Perl substr or similar help

I have a large string containing about 17,500 characters and I would like to obtain the value for token. token only appears in the entire string once and is towards the end of the string at the 17,200 area but that could change. Using perl can someone assist me with obtaining the value which in this particular case is 1685540303 as shown below. The length of value can be shorter or longer but not by much. Below is a small part of the entire string. Thank you.

<input type='hidden' name='token' value='1685540303'>

This is a DOM element in an HTML document, isn't that right?

<input type='hidden' name='token' value='1685540303'>

That depends completely upon what the other 17,000 characters are.

Yes HTML and javascript. I don't want to use perl module HTML::TokeParser::Simple. Thanks again.

You can try my awk XML processor.

awk -f yanx.awk -e 'TAG == "INPUT" && ARGS["NAME"]=="token" { print ARGS["VALUE"] }' ORS="\n" file.xml

If it doesn't work, you'll probably have to show us some of the other 17,000 characters. HTML is full of special cases that choke simple text processors.

1 Like

So I figured out a solution for myself.

Note: Below is just a small portion of my entire HTML string.
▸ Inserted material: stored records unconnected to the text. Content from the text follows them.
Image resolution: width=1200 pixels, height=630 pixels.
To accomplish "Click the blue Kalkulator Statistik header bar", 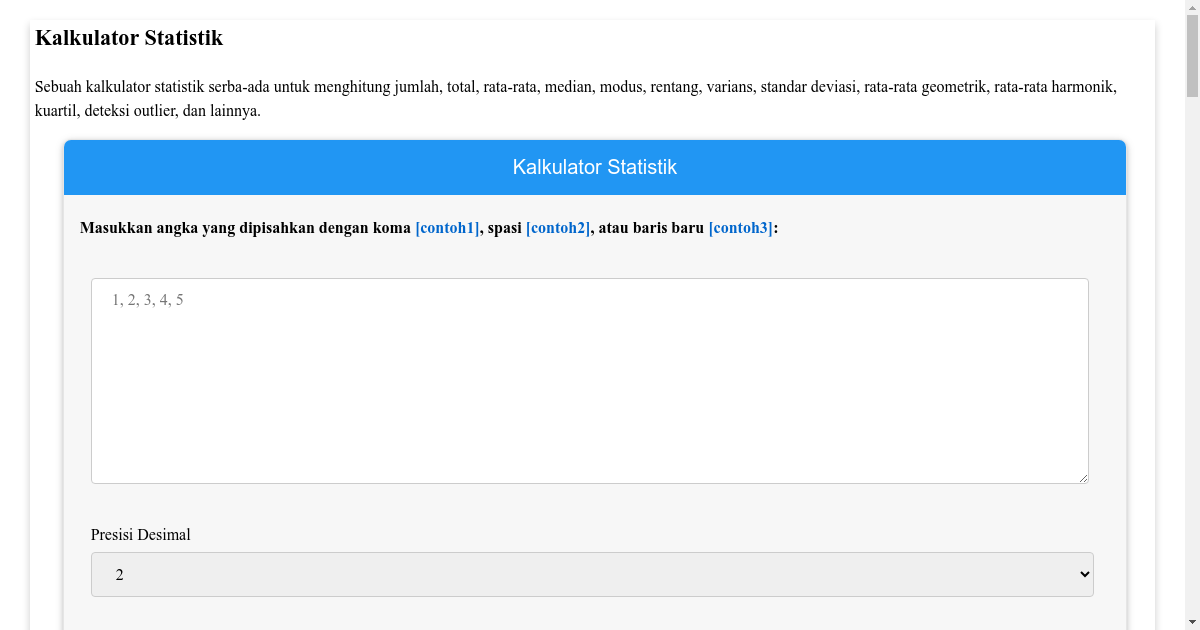I will pos(594,167).
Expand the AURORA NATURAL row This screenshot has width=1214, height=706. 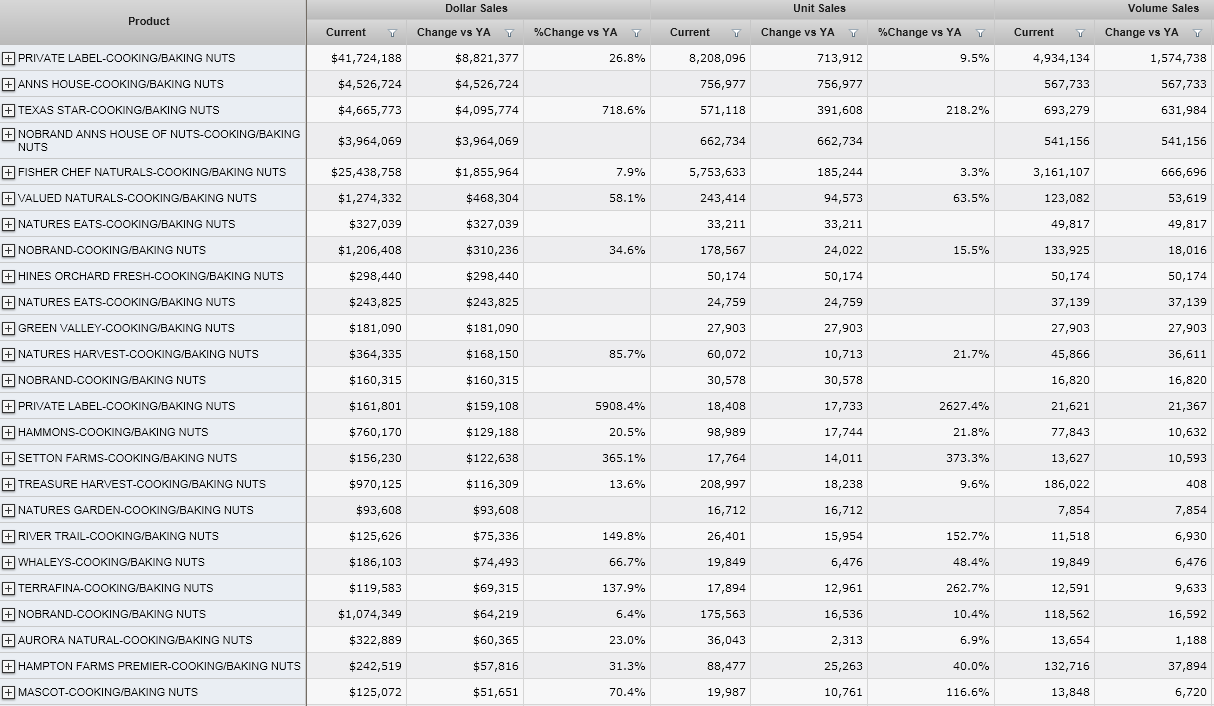pos(9,640)
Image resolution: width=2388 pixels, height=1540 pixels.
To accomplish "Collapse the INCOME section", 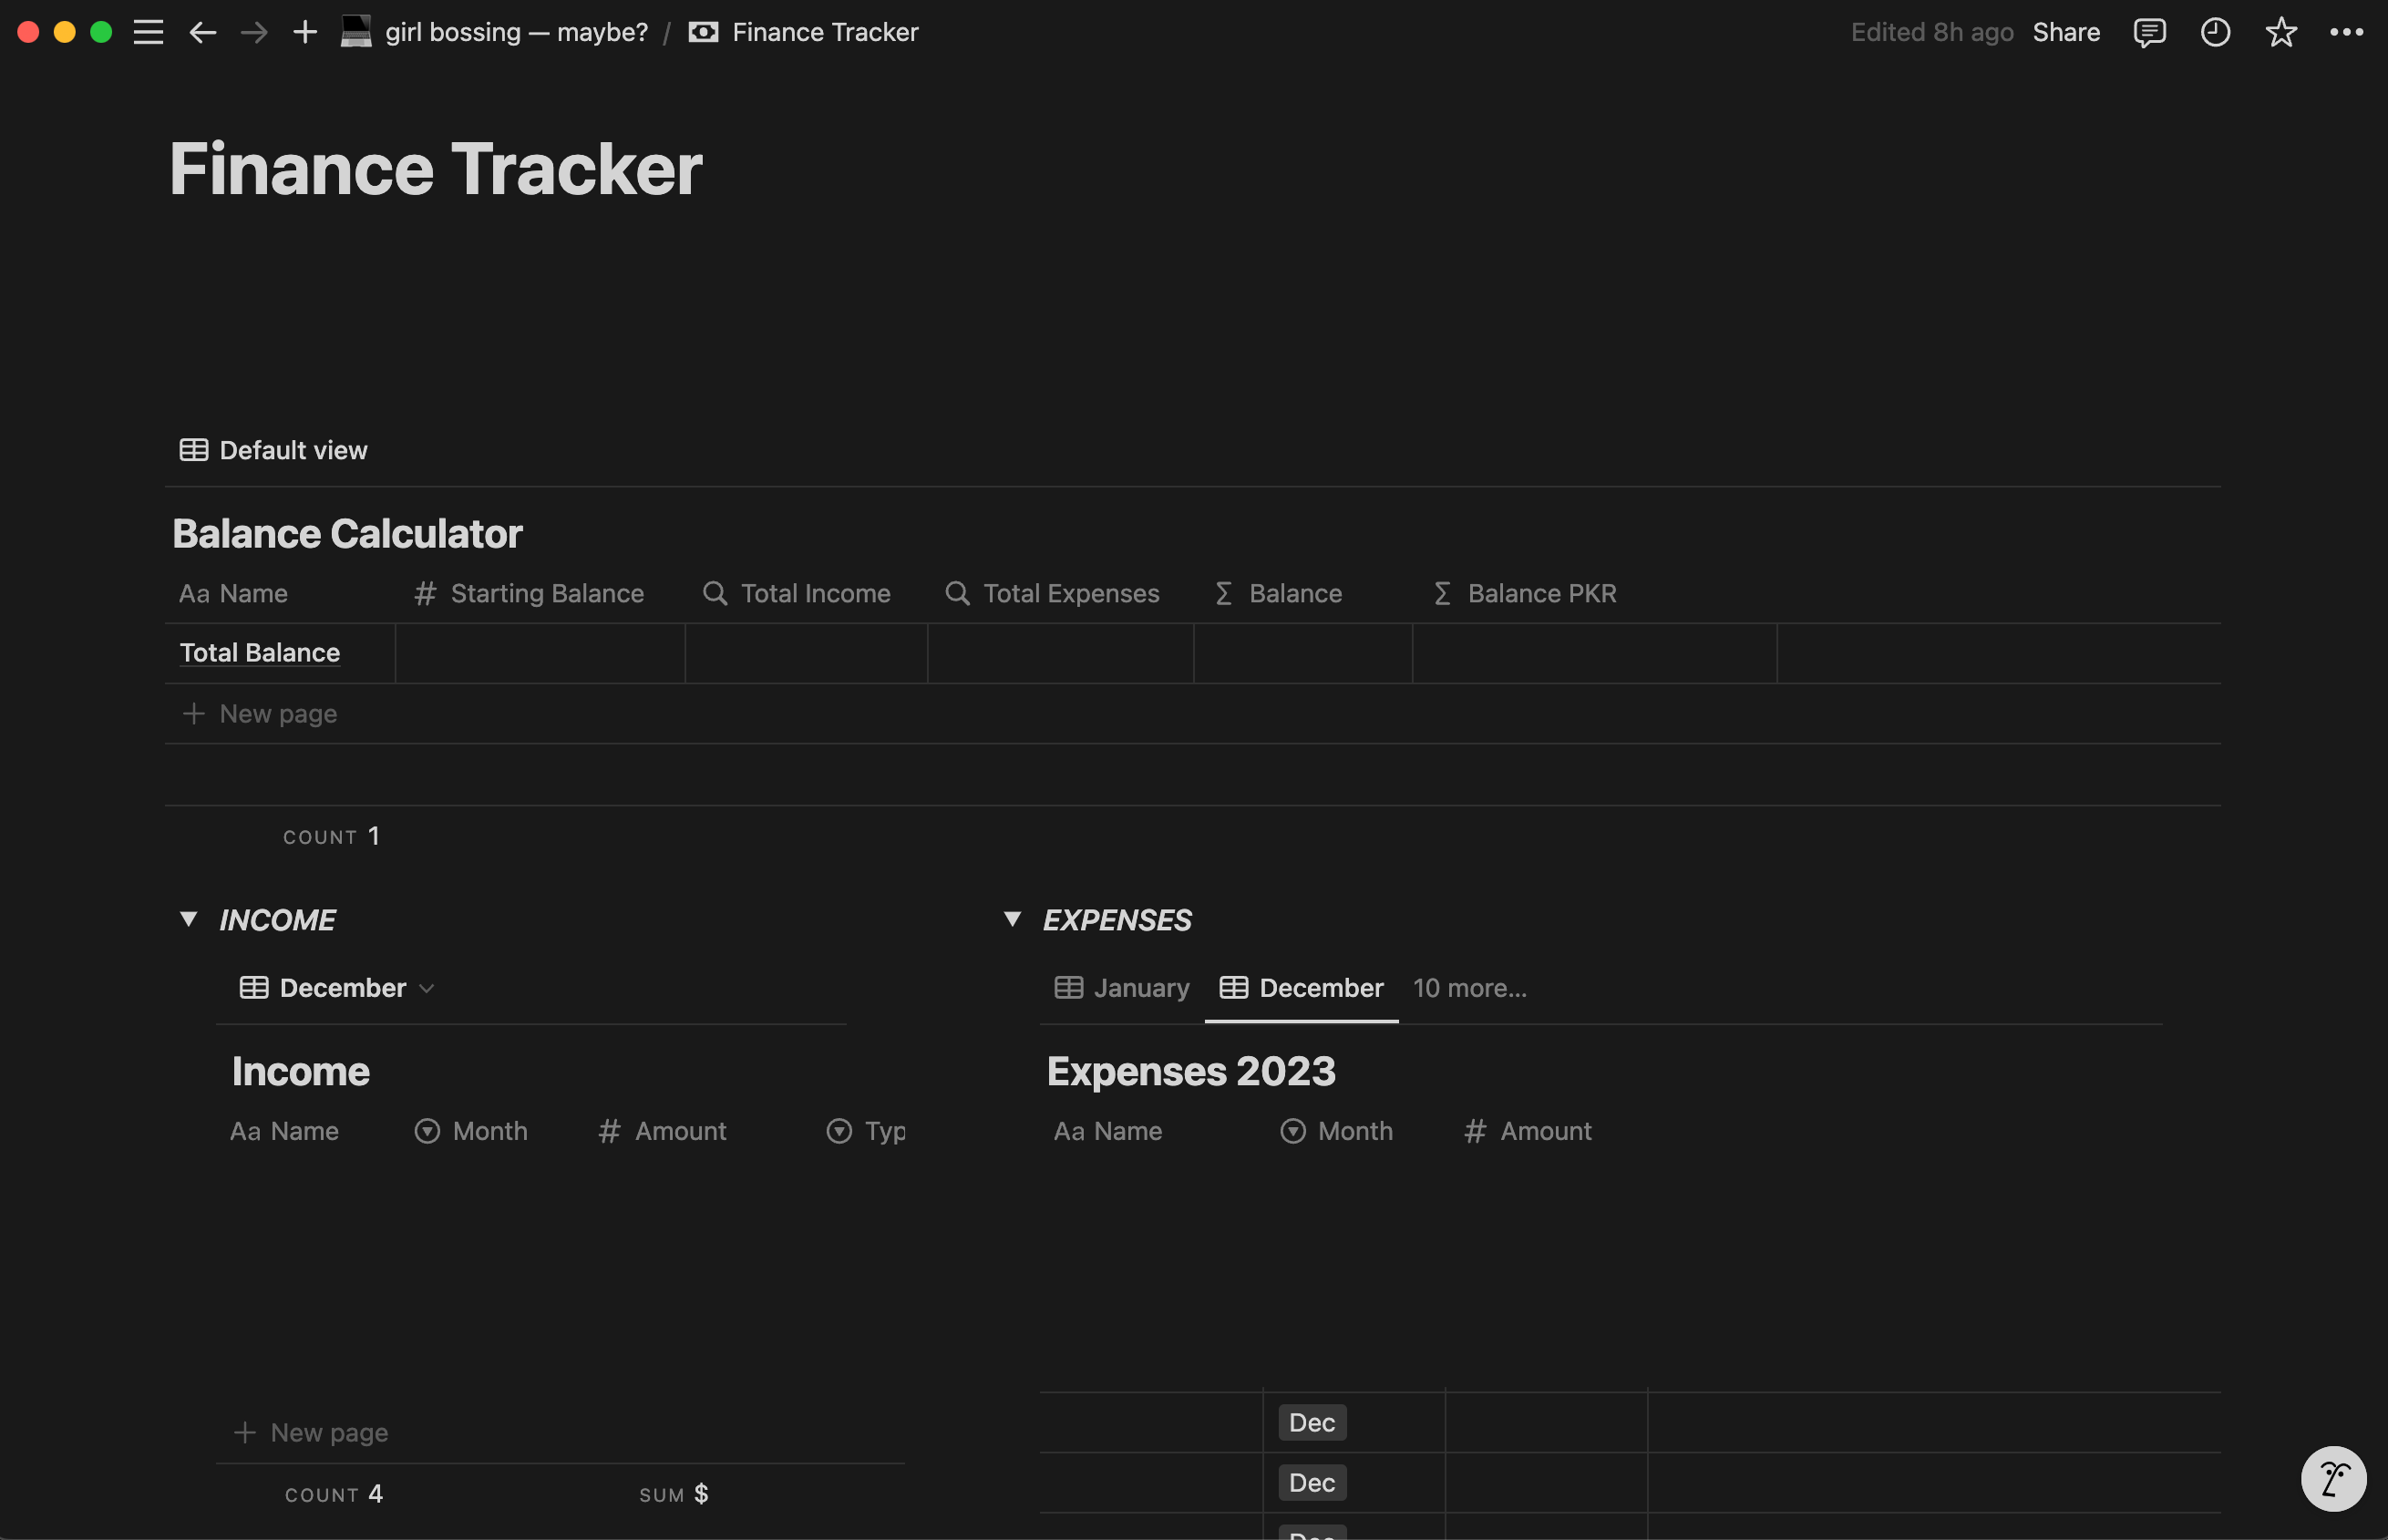I will pos(186,919).
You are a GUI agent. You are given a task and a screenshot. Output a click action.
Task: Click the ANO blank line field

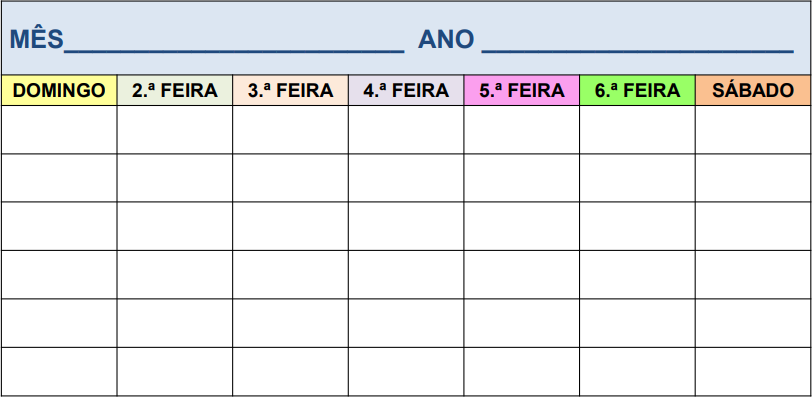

The entire HTML string contains roughly 17,500 characters.

<input type='hidden' name='token' value='1685540303'>

my $loc = index($content, 'token');        # find start of token in entire string
my $str = substr $content, $loc + 12, 19;  # get text starting at value and ending at >
$str =~ m/'(.*?)'/;                        # get text between single quotes
my $result = $1;                           # move text into variable result

If someone can refine this please feel free to post it. Thank you.

This is not how web developers process the DOM in HTML, especially on the client side.

Should I assume you are processing the value on the server side?

Either way, your post confused me. On the client side , we easily get the value attribute of the input DOM element with Javacript:

var value = document.getElementsByTagName("input")[0].getAttribute("value");

If on the server side, normally you use PHP or PERL and you get the attribute value when you submit on the browser to the server.

PHP Example:

$value = $_GET['value'];

or

$value = $_POST['value']

We web developers do not process HTML files as big strings and use PERL or PHP or any language to extract a value; because this is easily done on both the client or server side with existing built-in methods.

Getting the value of an HTML DOM attribute does not require a script like you have written. Hidden values are normally submitted with HTML forms via the $_POST method.

This means on the server side, you would simple read the value of $_POST['value'] when the DOM element is submitted.

1 Like

From my OpenBSD firewall I use PERL to reboot my cable modem around 3:00 am. I do this daily to obtain a new IP from my ISP otherwise I end up with a static IP for weeks. The procedure I use:

Send modem GET command with username and password to login. (unable to send a POST only GET)
After login send GET command to get webpage (HTML) that contains the sessionKey.
Note: I parse this page using PERL to get the sessionKey. (token value)
Send POST command to modem with sessionKey and reboot command to reboot modem. (sessionKey is required)

PERL is installed in the base install of OpenBSD. So I use this along with PERL module HTTP::Tiny to achieve the above. I was using PERL module HTML::TokeParser::Simple to parse the webpage (HTML) from the GET command I send to obtain the sessionKey (token value) that I send in my POST command.

The reason I asked the question reference parsing the HTML using PERL is that by default HTML::TokeParser::Simple isn't installed on OpenBSD by default and I had to install that as a package. I was just trying to find another means.

1 Like

Excellent explaination.

Thanks.

Had you tried my earlier suggestion, it worked. With one correction -- the HTML you posted was wrong, the tag is not named 'token', it is named 'sessionKey'.

So my final code:

$ awk -f yanx.awk -e 'TAG == "INPUT" && ARGS["NAME"]=="sessionKey" { print ARGS["VALUE"] }' ORS="\n" my.html
1685540303

$
1 Like

I intentionally changed the tag to token for the same reason I didn't want to post the entire html page here. It's my cable modem reboot page. I do appreciate your feedback and the yanx.awk solution you provided. I didn't really want want to deal with an additional file (yanx.awk) that I needed to keep track of for future use though.

1 Like